- PAGE EXCERPT -
Written by Judi Ann Mason

Directed by Eileen J. Morris

APRIL 25 - MAY 24, 2009


(L-R) Kendrick "Kay" Brown, Joyce Anastasia Murray (seated), Byron Jacquet  and Bebe Wilson star in Livin' Fat Now Showing at the Ensemble Theatre through May 24th, 2009.  Photo by David Bray Photography.




A Review of the Comedy Livin’ Fat at the Ensemble Theatre

Written by Judi Ann Mason and Directed by Eileen J. Morris


By Theresa Pisula
April 30th, 2009
Houston, Texas

Judi Ann Mason was born February 2nd in Shreveport, Louisiana and is an American TV writer, producer and playwright.  While attending Grambling State University she won the Norman Lear Award for comedy writing from the Kennedy Center for the Performing Arts for her play LIVIN’ FAT.  Her TV credits include Good Times, Sanford and Son, A Different World, Beverly Hills 90210, I’ll Fly Away, American Gothic, Generations and Guiding Light. 




It is no wonder that LIVIN’ FAT directed by Eileen J. Morris playing at the Ensemble Theatre through May 24, 2009 is as great as any All-American play running in the theatre circuit right now.  Good Times are back and it’s playing at the Ensemble Theatre, baby!!!  The evening began with both my BFF’s Ana Martinez and Judy Githae as we got off our tedious 9-to-5 job and headed out to the Canyon Café at the Galleria for Happy Hour.  After a few drinks and a few bites of their famous spicy chips and salsa this side of the Mexican border, we proceeded to go to the Ensemble Theatre at 3535 Main Street Houston, Texas. 

Now this evening is a real treat because after we got there and picked up our tickets, we were served with wine and cheese as they traditionally do at the Ensemble theatre every premiere night.  The lobby is decorated with tables dressed in purple floor-length table cloths lined with brown-colored chiffon with gold piping.  Beautiful fresh-cut flower centerpieces were all around us in spring colors of deep reds, purple, bright yellows, blues and greens.  The ambience is terrific as the guests mingled around the lobby for the fabulous and fun-anticipated evening.

- EXERCISE REQUIREMENTS -
A) According to the theater review, why was the evening at the Ensemble Theatre a real treat?
B) Continue the theater review of the comedy about Livin' Fat from the point where it stops.
The listing that comes next is separate material and has no connection to the theater review.

- ENTRIES SUPPLIED -
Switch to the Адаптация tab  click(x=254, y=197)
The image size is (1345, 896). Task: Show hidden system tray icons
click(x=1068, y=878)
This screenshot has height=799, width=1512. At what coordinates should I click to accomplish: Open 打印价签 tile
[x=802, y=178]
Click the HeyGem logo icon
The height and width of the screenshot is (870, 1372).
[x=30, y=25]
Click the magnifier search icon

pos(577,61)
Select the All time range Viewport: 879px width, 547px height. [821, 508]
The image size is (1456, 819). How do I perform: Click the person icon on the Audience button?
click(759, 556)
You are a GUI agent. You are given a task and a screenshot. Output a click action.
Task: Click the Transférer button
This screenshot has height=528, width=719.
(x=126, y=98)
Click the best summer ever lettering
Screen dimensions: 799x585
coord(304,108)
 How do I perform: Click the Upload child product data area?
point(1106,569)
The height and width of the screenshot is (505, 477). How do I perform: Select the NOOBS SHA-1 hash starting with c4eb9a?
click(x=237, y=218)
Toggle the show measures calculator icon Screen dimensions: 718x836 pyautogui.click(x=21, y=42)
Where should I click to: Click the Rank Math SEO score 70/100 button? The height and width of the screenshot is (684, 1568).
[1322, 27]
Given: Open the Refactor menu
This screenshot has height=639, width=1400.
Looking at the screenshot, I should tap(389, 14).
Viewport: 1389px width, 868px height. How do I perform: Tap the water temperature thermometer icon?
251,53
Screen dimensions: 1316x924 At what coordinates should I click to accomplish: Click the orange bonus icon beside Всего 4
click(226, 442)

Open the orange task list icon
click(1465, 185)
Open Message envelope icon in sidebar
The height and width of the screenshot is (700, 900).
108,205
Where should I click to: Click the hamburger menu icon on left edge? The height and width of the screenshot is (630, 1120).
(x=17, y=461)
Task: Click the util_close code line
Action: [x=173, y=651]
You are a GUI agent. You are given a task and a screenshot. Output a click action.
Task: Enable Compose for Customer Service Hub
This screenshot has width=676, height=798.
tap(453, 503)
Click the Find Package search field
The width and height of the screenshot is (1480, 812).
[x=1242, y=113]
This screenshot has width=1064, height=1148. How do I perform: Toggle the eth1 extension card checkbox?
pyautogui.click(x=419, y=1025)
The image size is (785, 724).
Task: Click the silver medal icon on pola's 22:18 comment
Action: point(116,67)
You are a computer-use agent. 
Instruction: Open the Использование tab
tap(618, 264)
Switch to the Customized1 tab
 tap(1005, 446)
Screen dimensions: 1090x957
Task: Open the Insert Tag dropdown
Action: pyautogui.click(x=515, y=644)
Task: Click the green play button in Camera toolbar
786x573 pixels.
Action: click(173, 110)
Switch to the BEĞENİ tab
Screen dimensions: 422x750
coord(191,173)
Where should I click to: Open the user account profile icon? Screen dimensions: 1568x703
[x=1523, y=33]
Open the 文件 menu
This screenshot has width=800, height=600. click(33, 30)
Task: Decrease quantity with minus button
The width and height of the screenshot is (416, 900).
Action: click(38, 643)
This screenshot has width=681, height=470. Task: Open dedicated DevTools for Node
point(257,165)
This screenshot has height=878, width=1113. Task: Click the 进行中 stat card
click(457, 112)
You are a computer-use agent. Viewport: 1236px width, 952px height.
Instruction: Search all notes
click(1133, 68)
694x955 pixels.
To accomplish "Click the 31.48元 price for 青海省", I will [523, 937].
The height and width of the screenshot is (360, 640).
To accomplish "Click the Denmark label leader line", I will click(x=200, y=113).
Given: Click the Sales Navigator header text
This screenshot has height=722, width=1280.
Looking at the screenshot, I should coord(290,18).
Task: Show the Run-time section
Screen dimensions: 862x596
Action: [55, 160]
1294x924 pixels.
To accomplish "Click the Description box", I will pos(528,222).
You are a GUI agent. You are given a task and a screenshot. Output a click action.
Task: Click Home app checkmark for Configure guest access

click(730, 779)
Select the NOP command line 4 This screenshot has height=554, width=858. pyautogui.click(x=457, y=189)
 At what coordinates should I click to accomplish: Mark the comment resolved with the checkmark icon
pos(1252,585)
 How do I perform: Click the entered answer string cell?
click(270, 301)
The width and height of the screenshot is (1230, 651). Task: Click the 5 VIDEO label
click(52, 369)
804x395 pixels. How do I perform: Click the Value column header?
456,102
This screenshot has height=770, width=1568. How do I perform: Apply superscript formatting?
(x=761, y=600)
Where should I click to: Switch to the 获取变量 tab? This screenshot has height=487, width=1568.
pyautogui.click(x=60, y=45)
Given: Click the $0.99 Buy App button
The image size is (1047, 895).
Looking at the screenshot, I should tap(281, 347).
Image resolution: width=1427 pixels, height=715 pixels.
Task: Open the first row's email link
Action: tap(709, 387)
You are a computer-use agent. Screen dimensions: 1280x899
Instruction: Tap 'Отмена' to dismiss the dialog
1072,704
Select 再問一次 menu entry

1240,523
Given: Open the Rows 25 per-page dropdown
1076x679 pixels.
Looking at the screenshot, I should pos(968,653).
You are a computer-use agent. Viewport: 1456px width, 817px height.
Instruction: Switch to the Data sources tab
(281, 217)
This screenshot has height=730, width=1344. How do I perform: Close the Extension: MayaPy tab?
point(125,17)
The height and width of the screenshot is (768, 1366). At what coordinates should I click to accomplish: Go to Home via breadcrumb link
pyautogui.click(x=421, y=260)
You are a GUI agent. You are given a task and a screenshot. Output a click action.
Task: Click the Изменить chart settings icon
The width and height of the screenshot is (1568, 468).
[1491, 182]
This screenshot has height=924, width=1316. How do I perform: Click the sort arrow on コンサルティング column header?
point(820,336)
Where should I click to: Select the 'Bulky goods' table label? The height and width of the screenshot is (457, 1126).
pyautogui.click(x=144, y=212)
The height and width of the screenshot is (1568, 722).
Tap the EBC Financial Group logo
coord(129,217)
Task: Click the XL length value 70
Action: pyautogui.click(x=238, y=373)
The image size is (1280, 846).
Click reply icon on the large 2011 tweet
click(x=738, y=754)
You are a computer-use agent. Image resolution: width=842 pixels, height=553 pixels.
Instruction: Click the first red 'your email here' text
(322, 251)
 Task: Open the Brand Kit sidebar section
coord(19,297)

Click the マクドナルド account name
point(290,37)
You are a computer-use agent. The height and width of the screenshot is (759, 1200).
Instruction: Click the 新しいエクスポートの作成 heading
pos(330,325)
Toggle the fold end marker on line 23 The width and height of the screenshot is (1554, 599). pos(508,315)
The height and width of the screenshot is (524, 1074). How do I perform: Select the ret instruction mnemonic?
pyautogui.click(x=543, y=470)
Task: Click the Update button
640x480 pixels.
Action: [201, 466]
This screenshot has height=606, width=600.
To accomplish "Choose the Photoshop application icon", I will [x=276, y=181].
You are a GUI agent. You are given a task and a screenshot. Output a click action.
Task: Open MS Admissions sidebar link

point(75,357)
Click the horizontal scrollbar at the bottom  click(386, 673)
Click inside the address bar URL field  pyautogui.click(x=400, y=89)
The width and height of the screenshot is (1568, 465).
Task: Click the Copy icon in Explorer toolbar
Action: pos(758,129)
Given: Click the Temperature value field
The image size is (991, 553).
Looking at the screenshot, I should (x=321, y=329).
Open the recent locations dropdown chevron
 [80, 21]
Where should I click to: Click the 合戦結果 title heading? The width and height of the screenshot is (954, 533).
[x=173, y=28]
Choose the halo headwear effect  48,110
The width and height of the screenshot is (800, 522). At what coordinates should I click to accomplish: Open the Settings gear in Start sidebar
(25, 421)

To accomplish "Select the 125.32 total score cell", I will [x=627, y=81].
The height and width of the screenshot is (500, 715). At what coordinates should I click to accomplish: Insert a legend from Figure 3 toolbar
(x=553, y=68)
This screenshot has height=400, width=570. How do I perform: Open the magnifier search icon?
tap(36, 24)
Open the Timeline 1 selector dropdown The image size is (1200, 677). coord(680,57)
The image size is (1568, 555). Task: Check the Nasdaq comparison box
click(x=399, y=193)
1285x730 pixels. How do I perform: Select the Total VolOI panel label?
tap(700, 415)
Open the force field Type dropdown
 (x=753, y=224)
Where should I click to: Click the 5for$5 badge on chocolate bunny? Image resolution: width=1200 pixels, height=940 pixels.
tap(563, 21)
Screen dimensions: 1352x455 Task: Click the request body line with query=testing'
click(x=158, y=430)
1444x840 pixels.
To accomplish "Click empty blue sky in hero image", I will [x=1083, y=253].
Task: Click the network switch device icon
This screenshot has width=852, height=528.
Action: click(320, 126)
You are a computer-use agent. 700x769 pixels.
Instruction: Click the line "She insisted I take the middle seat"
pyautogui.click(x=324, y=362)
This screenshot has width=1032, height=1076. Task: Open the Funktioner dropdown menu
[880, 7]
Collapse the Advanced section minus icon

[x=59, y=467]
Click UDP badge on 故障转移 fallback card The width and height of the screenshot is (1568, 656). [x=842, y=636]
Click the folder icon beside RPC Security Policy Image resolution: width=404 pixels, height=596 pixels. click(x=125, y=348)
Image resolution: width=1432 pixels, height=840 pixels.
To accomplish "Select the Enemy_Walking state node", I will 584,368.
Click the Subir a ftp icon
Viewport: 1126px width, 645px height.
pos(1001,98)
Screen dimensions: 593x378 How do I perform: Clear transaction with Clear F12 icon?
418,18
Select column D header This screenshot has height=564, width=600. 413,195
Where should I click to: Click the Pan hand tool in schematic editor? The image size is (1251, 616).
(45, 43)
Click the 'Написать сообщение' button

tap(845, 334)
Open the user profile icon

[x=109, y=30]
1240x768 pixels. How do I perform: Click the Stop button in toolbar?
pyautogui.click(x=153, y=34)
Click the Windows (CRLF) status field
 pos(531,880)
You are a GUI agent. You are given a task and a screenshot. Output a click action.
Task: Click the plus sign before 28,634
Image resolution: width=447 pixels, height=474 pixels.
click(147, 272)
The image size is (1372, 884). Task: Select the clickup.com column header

- RESPONSES PER TASK -
A) The evening was a real treat because, after the group arrived and picked up their tickets, they were served wine and cheese. The Ensemble Theatre traditionally does this every premiere night.

B)
(In Order of Appearance)


Mary Lee Cooper (Big Mama)……………………..Joyce Anastasia Murray

Biddie Steen Carter (Mama)…………………………………..Bebe Wilson

Calvin Lee Carter (Daddy)……………………………..……Byron Jacquet

Candy Carter……………………………..………………Estella Henderson

David Lee Carter……………………….………………….Kendrick Brown

Eberneezer Goodson (Boo)……………………….Joseph “Joe P.” Palmore




The excitement before the start of the show was building.  I spoke in length to Robert J. Ross, Jr. who is the Audience Development Manager for the Ensemble Theatre.  After we were seated, the president of the Board of Directors of the Ensemble Theatre Mr. Hasting Stewart was doing the birthday announcements and introductions prior to the show.  He recognized 2 lifetime members of the Ensemble Theatre who were present sitting in the audience. 


EILEEN J. MORRIS, Artistic Director of The Ensemble Theatre


Artistic Director Eileen J. Morris also got onstage and spoke to everyone.  She talked about how special LIVIN’ FAT is and how it will take you back to the groovy 1970’s.  She spoke of her relationship with the playwright Judi Ann Mason and when the Ensemble Theatre first produced LIVIN’ FAT onstage 27 years ago.  Eileen Morris reminisces, “More importantly the ‘70s were a time of some of the best music with groups like The Whispers, The Temptin’ Temptations, The Supremes, Chilites, Natalie Cole, just to name a few, rocked our worlds.  The dances were off the hook and the clothes were polyester and bell bottoms, platform shoes and hot pants…”  She also made special mention of the fact that the song LIVIN’ FAT played at the end of the show is an original by Sound Designer / Operator Adrian Washington.


The setting of LIVIN’ FAT takes place in the front room of the Carter Family’s house which can be described as quaint, humble and homely.  As the guests are seated in the theater the comedic setting becomes apparent as you see that the biggest piece of furniture is an old, wooden 26-inch TV console that sits on the floor.  On top of this old TV console is another TV – this time it’s a smaller 12-inch television with a wire hanger prominently sticking from the back working as a TV antenna.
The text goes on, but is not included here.